Hundreds of Columbia grad students protest mandatory sex assault education program

More than 450 graduate students signed a letter of noncompliance in protest of Columbia’s mandatory sexual respect education program.

The program was to be completed by mid-March by all undergraduate and graduate students in order to register for classes or graduate.

The students have multiple complaints about the program, including the lack of a clear purpose, privacy concerns, and ignoring issues students have concerns about.

More than 450 graduate students at Columbia University have signed a letter boycotting the school’s mandatory sexual respect education program.

As previously reported by Campus Reform, the Ivy League school in New York City unveiled a new sexual respect education program mandatory for all students.
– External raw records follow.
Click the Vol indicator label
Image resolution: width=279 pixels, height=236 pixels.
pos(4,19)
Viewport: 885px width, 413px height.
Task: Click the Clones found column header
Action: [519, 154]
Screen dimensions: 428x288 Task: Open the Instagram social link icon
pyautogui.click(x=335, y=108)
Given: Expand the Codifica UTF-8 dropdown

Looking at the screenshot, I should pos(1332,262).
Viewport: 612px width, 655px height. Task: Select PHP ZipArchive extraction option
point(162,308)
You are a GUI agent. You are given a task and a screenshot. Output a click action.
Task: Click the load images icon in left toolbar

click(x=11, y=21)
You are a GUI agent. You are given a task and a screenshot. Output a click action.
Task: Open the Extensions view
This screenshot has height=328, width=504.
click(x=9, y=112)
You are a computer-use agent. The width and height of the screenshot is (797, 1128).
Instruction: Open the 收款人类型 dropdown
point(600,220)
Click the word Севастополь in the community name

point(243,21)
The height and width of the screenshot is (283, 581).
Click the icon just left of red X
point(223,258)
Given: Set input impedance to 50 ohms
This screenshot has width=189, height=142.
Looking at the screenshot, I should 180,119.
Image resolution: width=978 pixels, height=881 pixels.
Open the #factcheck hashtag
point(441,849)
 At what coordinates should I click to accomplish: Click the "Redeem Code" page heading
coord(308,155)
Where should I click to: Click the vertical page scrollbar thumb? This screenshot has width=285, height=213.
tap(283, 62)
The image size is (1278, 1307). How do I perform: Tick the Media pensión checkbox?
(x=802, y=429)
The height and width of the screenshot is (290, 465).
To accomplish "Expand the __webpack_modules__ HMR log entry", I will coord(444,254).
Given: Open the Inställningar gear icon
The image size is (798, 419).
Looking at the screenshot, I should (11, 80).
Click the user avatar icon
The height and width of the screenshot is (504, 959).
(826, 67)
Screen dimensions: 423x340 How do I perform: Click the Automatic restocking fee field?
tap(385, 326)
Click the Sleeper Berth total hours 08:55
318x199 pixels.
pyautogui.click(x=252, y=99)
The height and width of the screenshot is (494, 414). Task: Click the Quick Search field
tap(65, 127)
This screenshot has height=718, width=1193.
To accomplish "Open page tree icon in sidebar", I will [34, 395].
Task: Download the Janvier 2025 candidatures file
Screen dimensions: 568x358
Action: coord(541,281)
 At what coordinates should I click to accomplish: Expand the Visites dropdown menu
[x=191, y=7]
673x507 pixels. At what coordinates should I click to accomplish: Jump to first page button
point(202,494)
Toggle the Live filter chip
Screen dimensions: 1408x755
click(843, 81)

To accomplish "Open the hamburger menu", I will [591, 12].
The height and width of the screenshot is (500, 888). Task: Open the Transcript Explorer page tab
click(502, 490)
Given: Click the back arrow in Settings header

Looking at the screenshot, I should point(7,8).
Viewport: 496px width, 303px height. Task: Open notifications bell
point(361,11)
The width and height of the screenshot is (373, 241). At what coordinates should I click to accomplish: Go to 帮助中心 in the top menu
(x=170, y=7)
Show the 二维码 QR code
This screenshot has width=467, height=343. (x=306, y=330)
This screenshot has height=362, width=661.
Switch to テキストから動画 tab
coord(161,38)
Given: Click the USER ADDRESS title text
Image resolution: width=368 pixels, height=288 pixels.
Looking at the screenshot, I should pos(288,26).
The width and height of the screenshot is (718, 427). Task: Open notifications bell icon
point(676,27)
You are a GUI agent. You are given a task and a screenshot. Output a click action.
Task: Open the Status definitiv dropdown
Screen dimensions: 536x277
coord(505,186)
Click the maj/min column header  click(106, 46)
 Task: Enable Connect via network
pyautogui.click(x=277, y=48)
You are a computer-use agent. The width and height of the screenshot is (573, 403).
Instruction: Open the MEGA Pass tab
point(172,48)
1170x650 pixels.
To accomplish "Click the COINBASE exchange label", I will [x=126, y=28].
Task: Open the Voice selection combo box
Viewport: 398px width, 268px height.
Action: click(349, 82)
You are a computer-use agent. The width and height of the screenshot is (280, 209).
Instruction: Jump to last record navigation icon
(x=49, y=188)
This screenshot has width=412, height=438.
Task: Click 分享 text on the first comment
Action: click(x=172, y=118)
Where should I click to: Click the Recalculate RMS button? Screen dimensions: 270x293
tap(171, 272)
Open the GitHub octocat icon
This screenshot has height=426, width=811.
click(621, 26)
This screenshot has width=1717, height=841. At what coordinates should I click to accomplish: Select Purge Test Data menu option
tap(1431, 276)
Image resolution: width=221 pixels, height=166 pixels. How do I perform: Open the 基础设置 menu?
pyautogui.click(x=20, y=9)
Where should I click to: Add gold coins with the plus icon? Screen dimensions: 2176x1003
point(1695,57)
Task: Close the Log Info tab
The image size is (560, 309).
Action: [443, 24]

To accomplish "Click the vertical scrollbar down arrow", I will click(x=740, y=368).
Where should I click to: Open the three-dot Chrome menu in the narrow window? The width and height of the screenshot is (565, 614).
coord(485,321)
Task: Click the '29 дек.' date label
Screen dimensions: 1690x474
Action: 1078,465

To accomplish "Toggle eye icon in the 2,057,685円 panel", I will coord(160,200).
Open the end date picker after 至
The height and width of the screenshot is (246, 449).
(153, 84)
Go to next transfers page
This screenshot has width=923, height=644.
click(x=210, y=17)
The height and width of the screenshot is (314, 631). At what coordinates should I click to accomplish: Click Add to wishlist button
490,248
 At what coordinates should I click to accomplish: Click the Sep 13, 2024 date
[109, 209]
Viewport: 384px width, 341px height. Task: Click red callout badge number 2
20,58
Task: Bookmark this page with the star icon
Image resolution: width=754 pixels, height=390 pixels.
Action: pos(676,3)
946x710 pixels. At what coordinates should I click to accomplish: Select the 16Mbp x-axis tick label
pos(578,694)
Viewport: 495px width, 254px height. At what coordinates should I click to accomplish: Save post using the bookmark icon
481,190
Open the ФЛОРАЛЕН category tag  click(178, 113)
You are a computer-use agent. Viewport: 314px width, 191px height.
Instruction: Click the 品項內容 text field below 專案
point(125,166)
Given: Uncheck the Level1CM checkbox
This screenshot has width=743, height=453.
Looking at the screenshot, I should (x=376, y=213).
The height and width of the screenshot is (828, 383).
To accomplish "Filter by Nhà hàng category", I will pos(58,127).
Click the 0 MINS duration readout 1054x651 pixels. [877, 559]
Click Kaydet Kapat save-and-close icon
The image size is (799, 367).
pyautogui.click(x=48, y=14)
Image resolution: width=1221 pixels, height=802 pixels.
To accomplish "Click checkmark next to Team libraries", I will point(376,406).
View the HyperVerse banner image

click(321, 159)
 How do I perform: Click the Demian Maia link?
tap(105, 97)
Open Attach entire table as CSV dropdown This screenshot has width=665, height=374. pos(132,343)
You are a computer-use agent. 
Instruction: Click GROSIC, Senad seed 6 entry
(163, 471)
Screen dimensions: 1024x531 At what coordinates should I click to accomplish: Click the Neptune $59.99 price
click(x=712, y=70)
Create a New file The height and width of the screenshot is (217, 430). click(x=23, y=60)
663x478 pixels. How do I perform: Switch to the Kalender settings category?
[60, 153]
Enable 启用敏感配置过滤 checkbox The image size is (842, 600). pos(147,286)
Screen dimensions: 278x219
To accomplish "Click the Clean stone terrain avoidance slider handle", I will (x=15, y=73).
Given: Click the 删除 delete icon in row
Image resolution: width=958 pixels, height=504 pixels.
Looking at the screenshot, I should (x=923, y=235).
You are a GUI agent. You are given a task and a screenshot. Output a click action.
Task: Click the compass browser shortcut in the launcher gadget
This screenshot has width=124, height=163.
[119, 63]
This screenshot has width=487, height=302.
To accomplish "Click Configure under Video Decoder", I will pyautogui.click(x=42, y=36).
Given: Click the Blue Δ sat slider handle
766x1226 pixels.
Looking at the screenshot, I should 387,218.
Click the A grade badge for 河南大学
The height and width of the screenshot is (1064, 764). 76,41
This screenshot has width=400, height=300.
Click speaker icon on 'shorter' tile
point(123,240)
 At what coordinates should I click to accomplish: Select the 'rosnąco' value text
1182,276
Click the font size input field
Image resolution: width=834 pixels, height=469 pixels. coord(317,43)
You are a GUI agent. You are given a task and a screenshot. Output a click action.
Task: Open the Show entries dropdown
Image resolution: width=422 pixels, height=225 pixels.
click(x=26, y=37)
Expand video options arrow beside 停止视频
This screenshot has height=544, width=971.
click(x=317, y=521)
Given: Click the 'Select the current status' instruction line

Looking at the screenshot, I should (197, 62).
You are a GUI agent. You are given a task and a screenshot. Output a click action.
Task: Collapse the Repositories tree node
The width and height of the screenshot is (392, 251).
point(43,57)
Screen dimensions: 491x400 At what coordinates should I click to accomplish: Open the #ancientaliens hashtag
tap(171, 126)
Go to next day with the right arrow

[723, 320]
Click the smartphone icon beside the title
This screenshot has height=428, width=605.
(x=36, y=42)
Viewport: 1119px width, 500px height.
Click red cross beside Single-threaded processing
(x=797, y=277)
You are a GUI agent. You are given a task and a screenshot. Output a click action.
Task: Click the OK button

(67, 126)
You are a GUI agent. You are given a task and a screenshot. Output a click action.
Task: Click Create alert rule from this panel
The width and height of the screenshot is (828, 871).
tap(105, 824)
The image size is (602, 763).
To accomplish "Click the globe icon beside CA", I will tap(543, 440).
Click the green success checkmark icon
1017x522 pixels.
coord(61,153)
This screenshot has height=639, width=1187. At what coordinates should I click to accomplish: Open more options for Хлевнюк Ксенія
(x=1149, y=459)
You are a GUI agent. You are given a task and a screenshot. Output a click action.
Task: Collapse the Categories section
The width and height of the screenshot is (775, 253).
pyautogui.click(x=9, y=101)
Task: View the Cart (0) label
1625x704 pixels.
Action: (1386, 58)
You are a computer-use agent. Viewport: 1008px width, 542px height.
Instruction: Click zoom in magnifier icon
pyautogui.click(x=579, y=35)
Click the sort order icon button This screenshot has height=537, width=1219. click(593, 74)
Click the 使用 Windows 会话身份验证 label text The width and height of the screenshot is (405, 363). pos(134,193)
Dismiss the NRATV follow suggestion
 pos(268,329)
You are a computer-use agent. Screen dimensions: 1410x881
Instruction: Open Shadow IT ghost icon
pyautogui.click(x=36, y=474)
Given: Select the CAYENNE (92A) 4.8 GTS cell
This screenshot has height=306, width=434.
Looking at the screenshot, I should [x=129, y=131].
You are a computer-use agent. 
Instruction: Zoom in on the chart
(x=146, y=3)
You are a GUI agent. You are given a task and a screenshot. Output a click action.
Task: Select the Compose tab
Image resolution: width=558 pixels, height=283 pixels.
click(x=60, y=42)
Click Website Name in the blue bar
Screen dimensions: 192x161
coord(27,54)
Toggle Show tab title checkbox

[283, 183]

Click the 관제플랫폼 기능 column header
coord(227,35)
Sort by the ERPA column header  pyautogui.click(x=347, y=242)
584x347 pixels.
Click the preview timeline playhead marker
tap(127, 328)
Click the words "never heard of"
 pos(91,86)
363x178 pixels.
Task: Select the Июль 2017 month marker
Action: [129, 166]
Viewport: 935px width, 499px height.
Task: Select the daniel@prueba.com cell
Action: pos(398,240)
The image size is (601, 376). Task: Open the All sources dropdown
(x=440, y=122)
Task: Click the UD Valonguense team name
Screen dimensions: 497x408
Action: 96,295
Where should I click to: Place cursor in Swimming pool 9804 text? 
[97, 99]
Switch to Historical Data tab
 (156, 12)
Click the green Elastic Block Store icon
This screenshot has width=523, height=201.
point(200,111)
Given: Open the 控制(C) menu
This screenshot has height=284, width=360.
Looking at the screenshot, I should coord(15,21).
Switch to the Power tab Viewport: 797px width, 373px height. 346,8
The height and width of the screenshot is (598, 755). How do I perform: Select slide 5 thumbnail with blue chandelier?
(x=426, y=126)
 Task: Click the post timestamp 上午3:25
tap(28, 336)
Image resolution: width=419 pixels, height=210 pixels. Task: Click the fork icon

Students were required to participate in one of five options—including creating a poem or dance—by March 13 in order to register for classes or graduate.

But hundreds of Columbia graduate students, several of whom are also teaching assistants and required to formally report incidents of sexual assault or abuse they discover, decided to send a “ letter of noncompliance” to the school’s administration, claiming the policy failed to address students’ concerns and questions, according to the Columbia Daily Spectator, the school’s student newspaper.

While some students claimed that the policy did not have a clear purpose, Andrea Crow, and English and comparative literature Ph.D. student, told the Spectator that the program’s language merely ignored the issue.


“It [the requirement] didn’t seem to address any of the questions anyone had been asking them to address,” Crow told the Spectator. “The problem isn’t that people don’t know how to sexually assault each other. The problem is that people think they can get away with it, or are allowed to get away with it when they do.”

The student newspaper reported that some of the students who signed onto the letter of noncompliance did in fact complete the program, but agreed with the signees’ sentiments.

“The people who signed on are not lazy or evading the issue. It’s not that they’re not complying with the requirement because they just don’t want to do something,” Alix Rule, a sociology Ph.D. student told the Spectator. “[Administrators] should regard our nonparticipation as the conscientious expression of our position on the institutional handling of the issue of sexual assault. We’re disappointed.”

Rule also helped to draft the open letter to Columbia’s administration.

“The required Sexual Respect activities remove the burden and the responsibility for immediate reform from the administration and place it back onto the student body,” the open letter to Columbia’s administration said. “The administration has yet to frankly acknowledge or apologize for its failures toward victims of sexual violence on campus—failures for which the university is under federal investigation. The content of the mandated workshops, films, and “arts options” are sorely inadequate to address these failures.”

“In brief, the institutional goals driving these activities have not been made clear, nor have the desired outcomes of our participation,” the letter continued. “We thus fear that in instituting these as mandatory activities, the real priority of the university administration is to protect its reputation and limit its exposure to legal liability, not to ensure the welfare of its students.”

The Spectator also reported that two undergraduate students signed the letter.

Cami Quarta and Emma Sulkowicz, the Columbia senior who gained national attention as she carried her mattress around to protest the school’s handling of her alleged sexual assault, both signed the letter. According to the Spectator, Quarta and Sulkowicz both signed a federal Title IX complaint against Columbia and Barnard—the school’s all-women’s affiliate—last year.

“I was so moved and excited by what they had written that I ignored the fact that you had to be a grad student to sign,” Sulkowicz told the Spectator. “I put my name down to show them that I'd read it and they had my support.”

Although Barnard was instrumental in the developments and discussions leading up to the implementation of the sexual respect education program, Campus Reform previously reported that the women had already decided to decline participation in the program.

According to the students’ Tumblr account on Friday, the graduate students have invited any of the Columbia community to sign onto the noncompliance letter and “to call on the university to make itself accountable for its systemic failures in responding to allegations of sexual violence”—not just graduate students.

Executive Vice President for University Life Suzanne Goldberg responded in an email to the graduate students’ open letter which has been posted on the Tumblr account We Do Not Comply.

“The content of every option was designed with all students, including graduate students, in mind,” Goldberg wrote in the email.

“I have been impressed, as well, by the work of some graduate students who took their concerns about the existing offerings and acted to create something—either on their own or with faculty—that they thought would be a better fit for their own roles as teaching assistants and lecturers,” Goldberg continued. “At a minimum, every graduate student who teaches should certainly want to fulfill the Initiative’s requirement of visiting the Sexual Respect website and learning about resources to share with students who identify themselves as needing assistance.”

Goldberg stressed that she would meet personally with concerned students and that she noted that future workshops should include more education for graduate students on the reporting sexual assault process.

Meanwhile, a group of Columbia graduate students are also seeking union recognition and claim that the university does not “provide adequate teaching training,” according to the Spectator.